PCI Update Gets Mixed ReviewsExperts Call POS Revision 'a Good Start,' But Reserve Judgment
The revised standard is meant to enhance and prevent payment card fraud on devices that accept payment transactions, and will cover everything from retail point of sale card readers to unattended payment terminals at gas stations and parking lots.
But does the standard go far enough to secure the merchant endpoint?
"We'll have to give this some time and see," says Dave Shackleford, a security expert at Sword & Shield, a computer and network security firm in Atlanta, GA. "It's a great start, combining all of the guidance under one program and simplifying assessment and evaluation of PIN entry devices. This is ultimately a good thing, since the assessment process was very fragmented before."
Inevitably, breaches will still occur, says Dr. Anton Chuvakin, a noted PCI expert. "Well-resourced cybercrime operations can still manage to get their hands on the card data, and that probably always will be the case," he says. "This is the reality of information security, not just today's but probably tomorrow's as well."

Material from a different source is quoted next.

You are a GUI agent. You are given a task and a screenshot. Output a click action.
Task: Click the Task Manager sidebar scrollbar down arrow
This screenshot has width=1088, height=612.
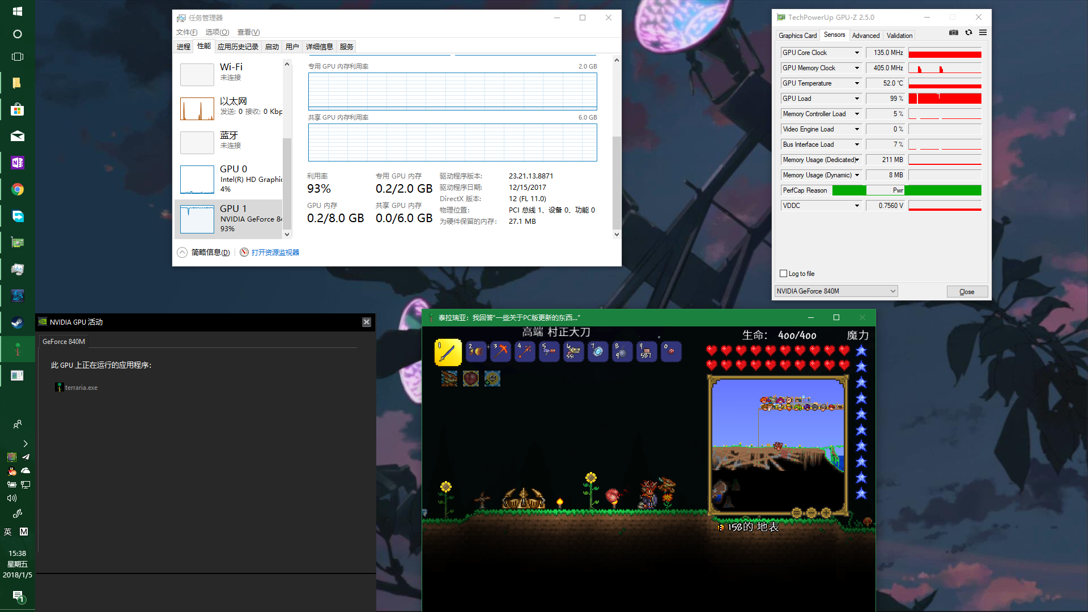tap(287, 234)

'Helping, Not Hindering Security'
Up to now there were three separate sets of requirements for Point of Sale PIN Entry Devices (PED), Encrypting PIN Pads (EPP), and Unattended Payment Terminals (UPT). This version of the standard simplifies the testing process and eliminates overlap of documentation by providing one modular security evaluation program for all terminals and a single reference listing of approved products.
The latest changes will result in an increased level of security at the endpoint, says Bob Russo, general manager, PCI Security Standards Council. "PTS (PIN Transaction Security) is all about securing the end points - or the point of interaction, as the Council calls it." Using a secure device from the PCI-SSC approved listings means that at the point of interaction - when a card is swiped - that data is secure. "Having this in place will mean you are helping - not hindering - your security efforts," Russo says.
For merchants, Russo says, the key is "to make sure that however you are handling credit card data, you're doing it securely." Merchants looking for a secure payment application can find a list of PA-DSS approved applications on the PCI Security Standards Council website. "If you're using a POS device - then make sure it's on the list on the Council's website," he says. "This simplicity will help drive even greater awareness and adoption of the standards and ultimately secure more payment transactions."
The Council's PTS standard offers a simplified process and one- stop shopping for secure devices. "Vendors now have just one set of requirements for testing their products against, and they have until April 30, 2011, when the previous set of requirements will sunset to do so," Russo says. With the new modular approach - that breaks out by specific functionality - they can easily determine which components they need to test, evaluate and follow.
Russo says anytime a new standard comes out, it raises awareness around the need to secure card data. "With POS security being such a hotspot for previous breaches, we're hoping the new requirements will help people realize that the end points, the point of interaction, must be secured," he says. PTS 3.0 makes it easier for both manufacturers of POS devices and their customers to make sure they are securing sensitive card data at the point of interaction.
Changes to PCI-DSS and PA-DSS are still being worked on by the Council, and revised standards are expected to be announced later in the year.
PCI and security expert Branden Williams, Director of the Security Consulting Practice at RSA, the security division of EMC, says he sees unifying the grouping of PTS standards into one being beneficial to companies trying to understand how their device should be certified. But it may make the certification process more complicated, as all three sets of requirements are represented in a single document. "I do like them being unified if nothing else than to raise awareness on the entire set of devices subject to this type of certification," Williams says.
Avivah Litan, a Gartner security analyst, sees the new standard is a good step in the right direction, but says it doesn't answer the real problems and issues confronting industries that accept payments on unattended payment terminals - particularly enforcement. "To date, the enforcement of PTS standards has been driven by Visa," she says. "MasterCard has not been involved in enforcing the PTS standards, for some reason."
Shackleford says merchants should pay attention to devices that support the SRED (Secure Reading and Exchange of Data) module, which should ensure strong encryption at POS devices and other terminal types. "Although not guaranteed point-to-point encryption, this is a good starting point and may ultimately enable that for many merchants who want to ensure they're secure," he says. "This standard won't prevent some of the physical compromises we've seen with these devices, where terminals are swapped out with 'hacked' ones, but could definitely go a long way" to preventing attacks.